Un autre motif d’incertitude est patent avec la question de la nature de l’UE. « Objet politique non identifié » pour J. Delors, elle est en effet une entité politique et juridique sui generis, hybride et complexe, qui se veut supranationale tout en ménageant la souveraineté de chaque État. Il semble donc que la recherche d’une Europe puissance passe d’abord par une intégration plus poussée et, au stade ultime, une fédéralisation de l’UE encore loin d’être acquise.

La question institutionnelle.

Avec l’entrée en vigueur du Traité de Lisbonne le 1er décembre 2009, l’Europe a-t-elle enfin un numéro de téléphone ? Rien n’est moins sûr. Certes la création d’un poste de « haut représentant de l’Union pour les affaires étrangères et la politique de sécurité » a le mérite, en théorie, de mettre un visage unique sur la diplomatie européenne. Cependant, la difficile répartition des compétences et la coopération délicate actuelle entre Catherine Ashton, le président de la Commission Européenne et la présidence tournante du Conseil de l’UE ne simplifie pas l’exercice de la puissance européenne. La perception de cette puissance joue ici un rôle primordial dès lors que l’on identifie difficilement un interlocuteur privilégié. Les critiques récentes sur la gestion par l’UE de la crise en Haïti en sont des illustrations frappantes.

Une armée européenne.

La réponse récurrente, pour beaucoup, au déficit de puissance de l’UE réside dans l’affirmation d’une armée européenne autonome. Il faut, dit-on, un « bras armé » à l’UE. Nous sommes loin du compte. La Politique Européenne de sécurité et de coopération (PESC) et la Politique européenne de sécurité et de défense (PESD), malgré des progrès conséquents, restent timides et insuffisantes. Des capacités autonomes et indépendantes de défense font défauts, mais surtout, les divergences d’approche entre les États atlantistes et les autres vis-à-vis d’une stratégie à adopter face à l’OTAN posent problème. La crise en Irak en 2003 a ainsi montré toutes les failles de cette défense européenne.

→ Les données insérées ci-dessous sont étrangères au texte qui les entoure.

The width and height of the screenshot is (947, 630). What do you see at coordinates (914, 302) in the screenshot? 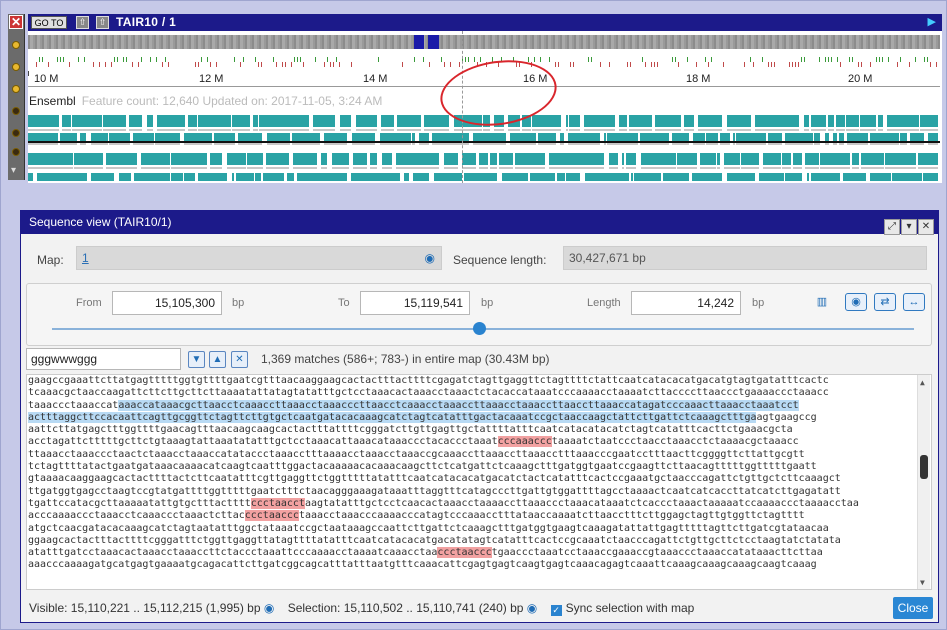
I see `expand-horizontal-icon: ↔` at bounding box center [914, 302].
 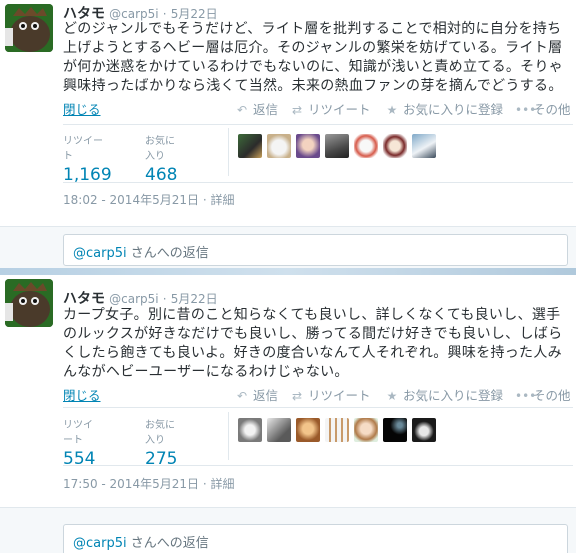 What do you see at coordinates (131, 484) in the screenshot?
I see `tweet-datetime: 17:50 - 2014年5月21日` at bounding box center [131, 484].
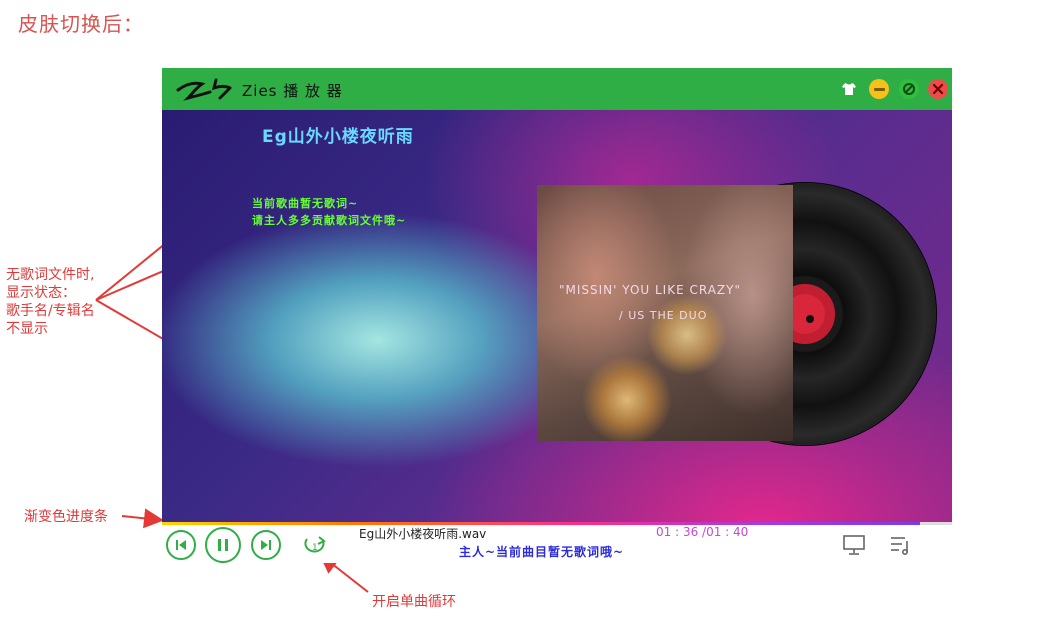  What do you see at coordinates (338, 137) in the screenshot?
I see `song-title: Eg山外小楼夜听雨` at bounding box center [338, 137].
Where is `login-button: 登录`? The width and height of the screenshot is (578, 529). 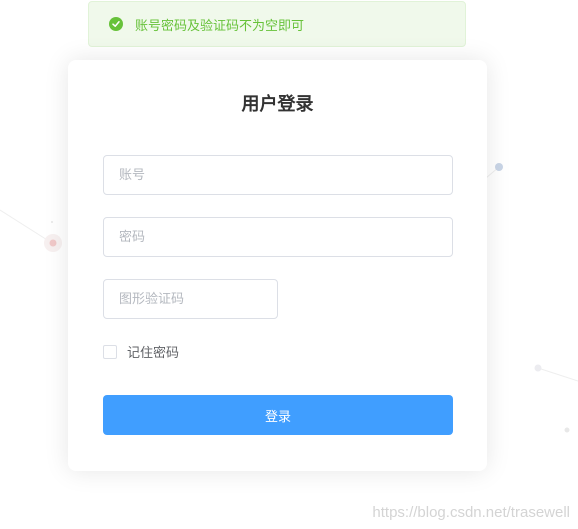
login-button: 登录 is located at coordinates (278, 415).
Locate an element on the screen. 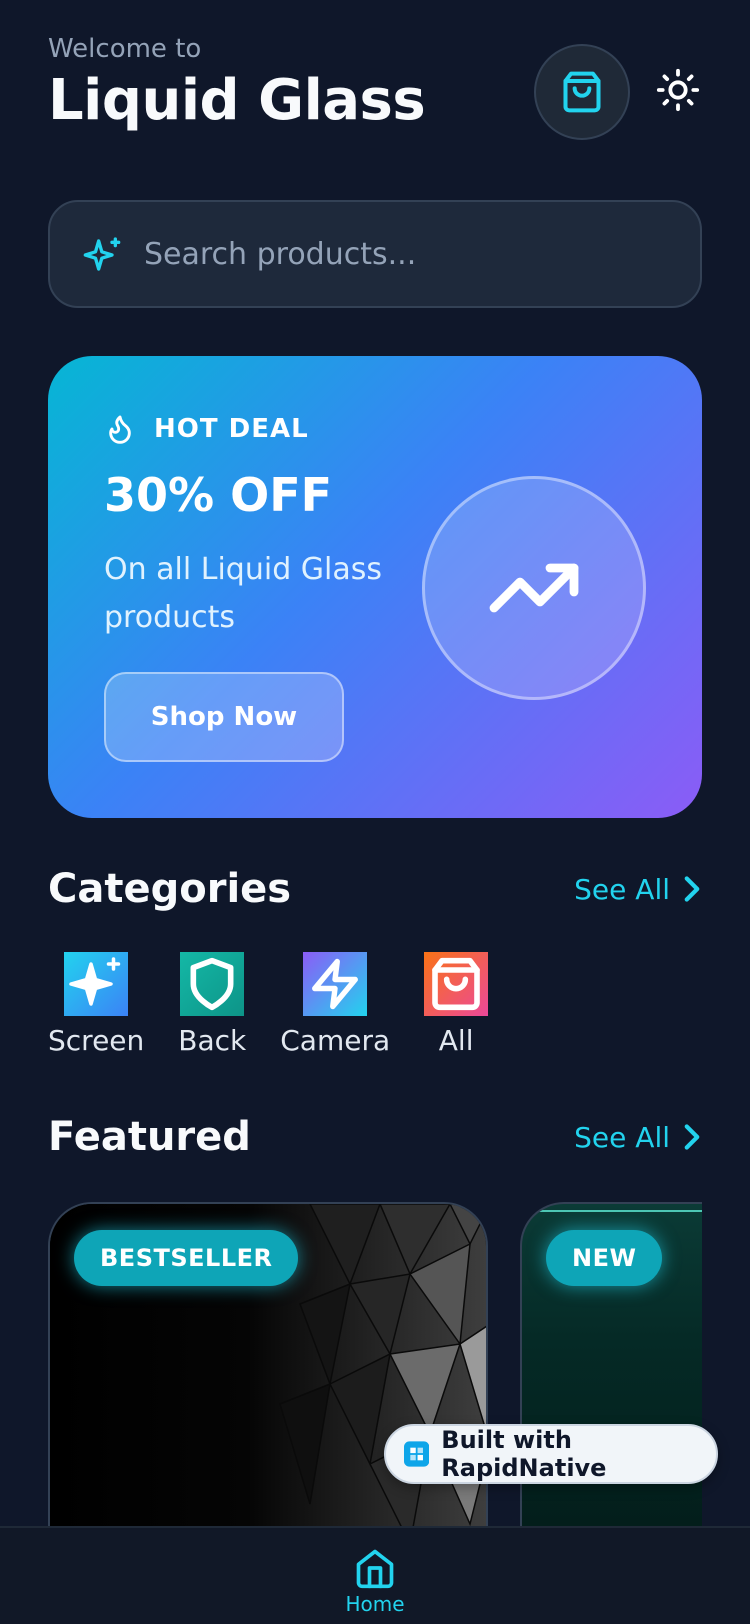 The height and width of the screenshot is (1624, 750). header: Welcome to Liquid Glass is located at coordinates (237, 84).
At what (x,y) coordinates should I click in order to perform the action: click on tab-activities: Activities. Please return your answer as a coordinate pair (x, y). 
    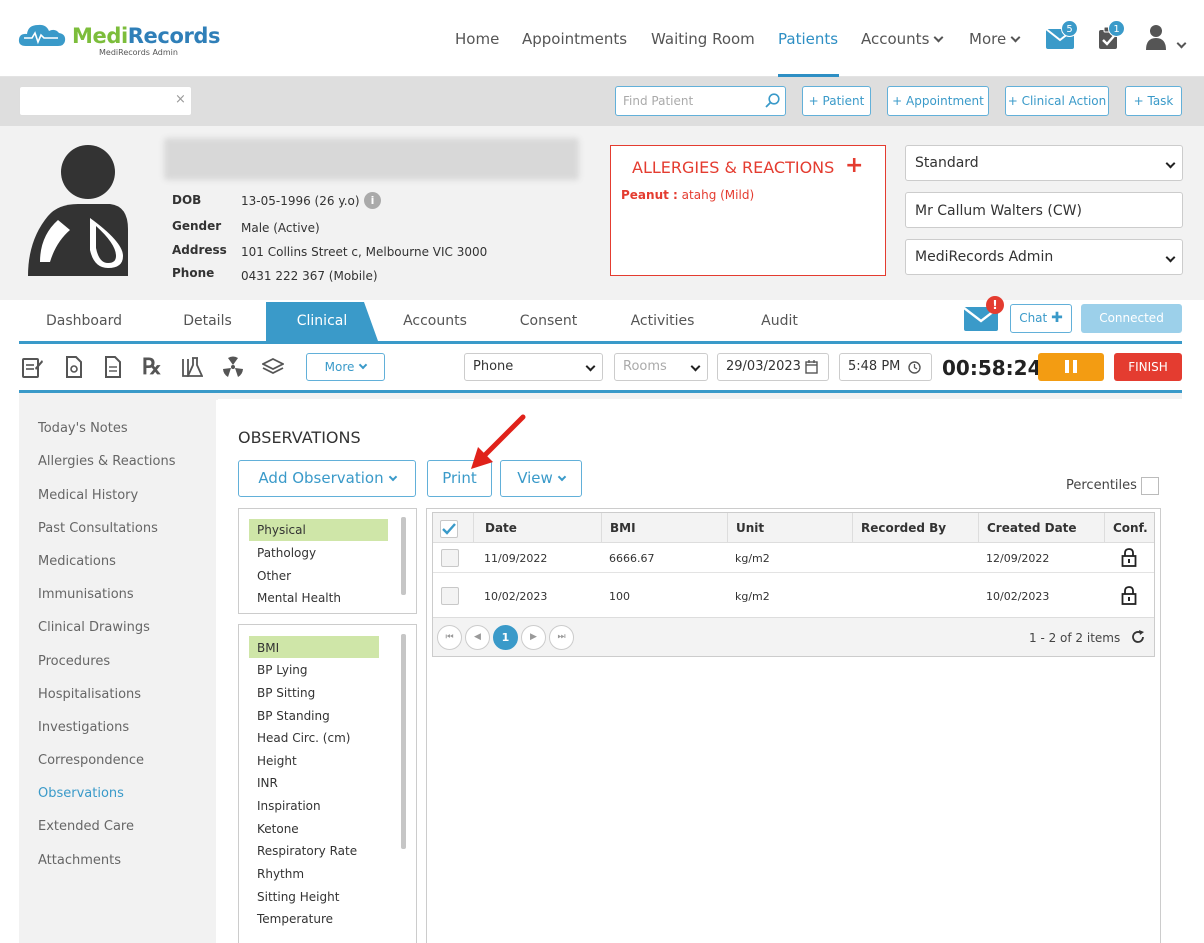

La morale, la volonté et la diplomatie européenne.

C’est peut-être la question clef. L’UE veut-elle véritablement exercer sa puissance sur la scène internationale ? Ce qui est acquis aujourd’hui, mais qui reste bien insuffisant, c’est l’efficacité de la diplomatie européenne dans certains domaines de prédilection (comme l’environnement). Elle la doit à une culture de la négociation et à une pratique du multilatéralisme qui sont les vecteurs premiers de ce que certains appellent une diplomatie normative, c’est-à-dire une diplomatie fondée sur l’État de droit, les normes et les valeurs sans développer une intentionnalité forte de puissance. En effet, il faut reprendre ici la dichotomie entre une Europe qui a une vision kantienne des relations internationales et les Etats-Unis qui développent une approche hobbesienne, réaliste et stato-centrée du monde. Lorsque l’on compare, par exemple, la Stratégie européenne de sécurité (doctrine Solana) et la National Security Strategy (NSS) américaine, il est frappant de voir que là où les Etats-Unis parlent d’ennemis et de territoires en faisant ainsi référence à la distinction ami/ennemi de Carl Schmitt, l’Europe emploie les termes « d’acteurs concurrents » ou de partenaires. L’UE considère ainsi que le refus de la puissance n’est pas toujours synonyme d’impuissance. Dès lors, cette difficulté quasi ontologique est peut être l’obstacle premier sur le chemin d’une puissance européenne.